Below is a real-world example of function calling, complete with parameter passing, stackwork and returning from the call. The function oamcpy() copies OBJ_ATTRs. The function uses the same argument order as memcpy(), and these need to be set by the calling function; before and after the call, lr is pushed and popped. These two things are part of what's called the function overhead, which can be disastrous for small functions, as we've already seen. Inside oamcpy() we either jump back immediately if the count was 0, or proceed with the copies and then return. Note that r4 is stacked here, because that's what the caller expects; if I hadn't and the caller used r4 as well, I'd be screwed and rightly so. I should probably point out that r12 is usually considered a scratch register as well, which I could have used here instead of r4, removing the need for stacking.

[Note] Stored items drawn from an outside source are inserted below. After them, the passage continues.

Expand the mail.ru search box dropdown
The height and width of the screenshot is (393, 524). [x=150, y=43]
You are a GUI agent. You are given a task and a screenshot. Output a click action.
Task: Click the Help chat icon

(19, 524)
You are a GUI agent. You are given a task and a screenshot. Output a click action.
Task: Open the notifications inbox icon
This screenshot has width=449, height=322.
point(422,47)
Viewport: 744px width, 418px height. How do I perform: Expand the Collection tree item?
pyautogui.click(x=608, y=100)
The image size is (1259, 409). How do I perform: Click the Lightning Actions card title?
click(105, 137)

@ Function calling example: oamcpy
@ void oamcpy(OBJ_ATTR *dst, const OBJ_ATTR *src, u32 nn);
@ Parameters: r0= dst; r1= src; r2= nn;
    .align  2
oamcpy:
    cmp     r2, #0
    bxeq    lr          @ Nothing to do: return early
    push    {r4}        @ Put r4 on stack
.Lcpyloop:
        ldmia   r1!, {r3, r4}
        stmia   r0!, {r3, r4}
        subs    r2, #1
        bne     .Lcpyloop
    pop     {r4}        @ Restore r4 to its original value
    bx      lr          @ Return to calling function

@ Using oamcpy.
    @ Set arguments
    mov     r0, #0x07000000
    ldr     r1,=obj_buffer
    mov     r2, #128
    push    {lr}        @ Save lr
    bl      oamcpy      @ Call oamcpy (clobbers lr; assumes clobbering of r0-r3,r12)
    pop     {lr}        @ Restore lr

This concludes the primary section on ARM assembly. There are more things like different processor states, and data-swap (swp) and co-processor instructions, but those are rare. If you need more information, look them up in the proper reference guides. The next two subsections cover instruction speeds and what an instruction actually looks like in binary, i.e., what the processor actually processes. Neither section is necessary in the strictest sense, but still informative. If you do not want to be informed, move on to the next section: the THUMB instruction set.

Cycle counting

Since the whole reason for coding in asm is speed (well, that and space efficiency), it is important to know how fast each instruction is so that you can decide on which one to use where. The term ‘cycle’ actually has two different meanings: there is the clock cycle, which measures the amount of clock ticks, and there's functional cycle (for lack of a better word), which indicates the number of stages in an instruction. In an ideal world these two would be equal. However, this is the real world, where we have to deal with waitstates and buswidths, which make functional cycles cost multiple clock cycles. A wait(state) is the added cost for accessing memory; memory might just not be as fast as the CPU itself. Memory also as a fixed buswidths, indicating the maximum number of bits that can be sent in one cycle: if the data you want to transfer is larger than the memory bus can handle, it has to be cut up into smaller sections and put through, costing additional cycles. For example, ROM has a 16bit bus which is fine for transferring bytes or halfwords, but words are transferred as two halfwords, costing two functional cycles instead of just one. If you hadn't guessed already, this is why THUMB code is recommended for ROM/EWRAM code.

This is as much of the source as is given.